A previous post on the longing for spaces once traversed elicited a higher-than-usual response from readers. Thinking as to why this is the case has prompted further reflection on one point, namely the relationship between the city and the soul. 

As mentioned in that post, thinkers since Plato have looked at the soul as not just immaterial and purely interior entities. Rather, the human soul is something that fans out into space and works itself out in every nook and cranny of the cosmos. 

At one level, this should not surprise the Christian, since as human person has long been regarded as a unity of soul and body, and bodies qua material things, work their way through space. However, it should be noted that the intimacy between soul and space is highlighted also in the psalms.
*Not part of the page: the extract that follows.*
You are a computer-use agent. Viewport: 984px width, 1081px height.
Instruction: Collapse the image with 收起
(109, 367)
Consider, for instance, Psalm 63, in which the soul, pining for God, exclaims that without the latter, the former is a "dry weary land without water". This biblical theme is explicitly drawn upon and given a cinematic parallel in the reflections of Peter Leithart in his Shining Glory, which serve as a theological reflection on Terence Malick's film, Tree of Life




According to Leithart, Malick seems to be acutely aware of this relationship in his portrayal of Jack O'Brien (played by Sean Penn) and the spiritual emptiness that he experiences in the film. O'Brien, according to Leithart, is a person whose material successes belie a soul that is quite dead. But this deadness of soul is not left in the interior confines of Sean Penn's person. The soul is externalised in the form of a desert.

In a strangely similar vein, the Marxist philosopher, Henri Lefebvre, drew on Martin Heidegger to similarly spatialise the soul. In an essay in his Key Writings, Lefebvre spoke of houses, with its memories and symbols, as a sign of the unity of the soul.
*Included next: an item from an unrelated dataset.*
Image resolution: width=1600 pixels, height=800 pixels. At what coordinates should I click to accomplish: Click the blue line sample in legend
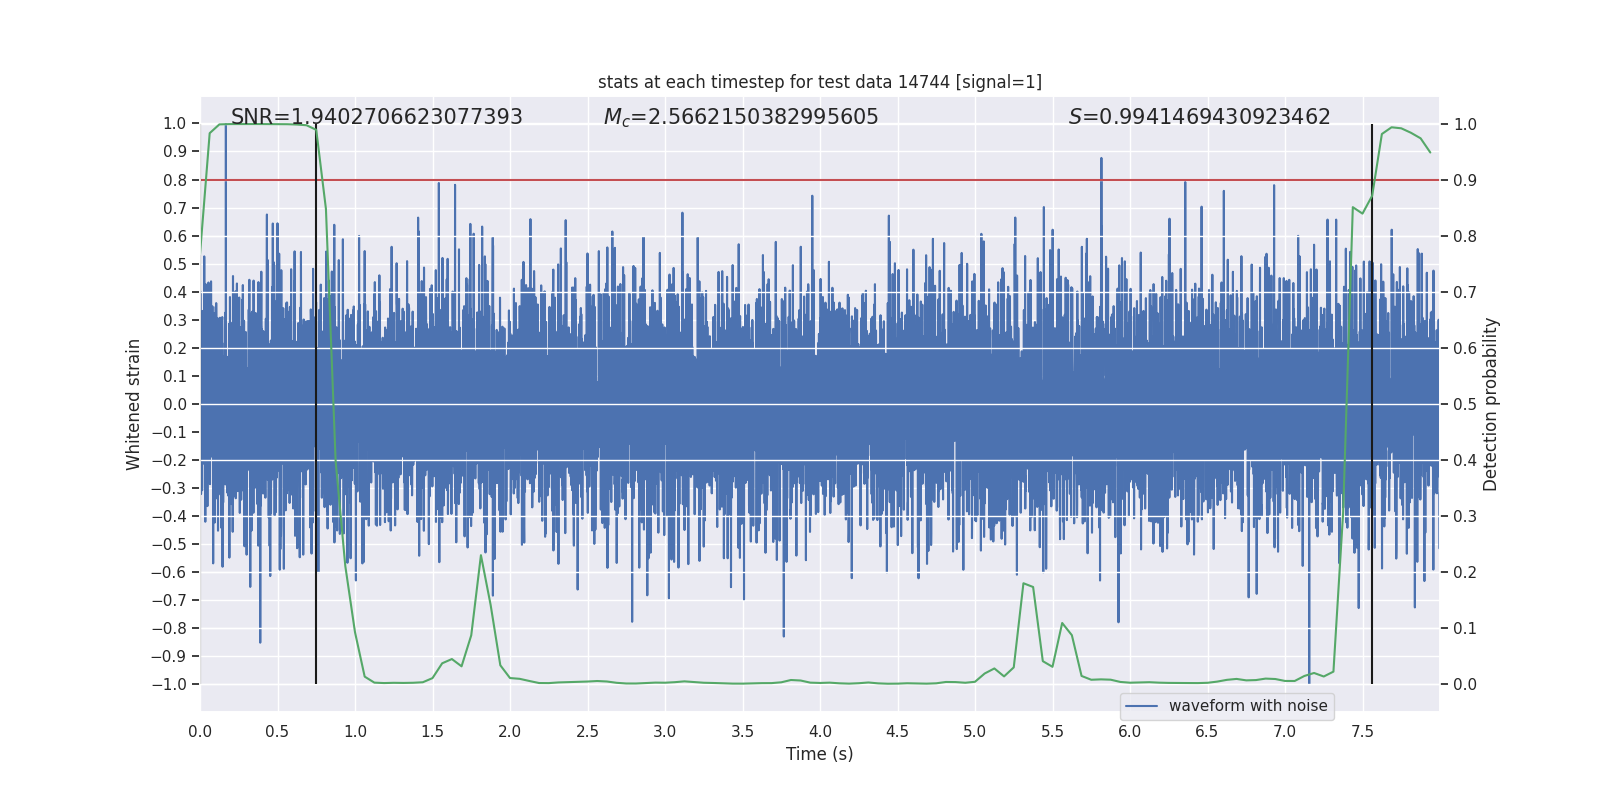pos(1141,706)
What these two very different perspectives suggest is that, as we work through our urban lives, we cannot ignore the impact that it has on the soul. It is no accident that we often see drab cities as "soul-destroying", because in a way, they are. The city is in a way a form of soulcraft, and thus no wonder that the products that are peddled within its space, are now increasingly focussing not so much at the material benefits, but on the ability of these products to work on the soul, whether it is cars, crystals, teas or cheese. This link between soul and space, also suggests that, for the Christian, discipleship has real contours. It is not just an attention to an interior spirit, but also, in the words of Paul's Letter to the Ephesians, a task of "comprehend[ing] with all the saints, the breath and the length and the height and the depth" (Eph 3:18).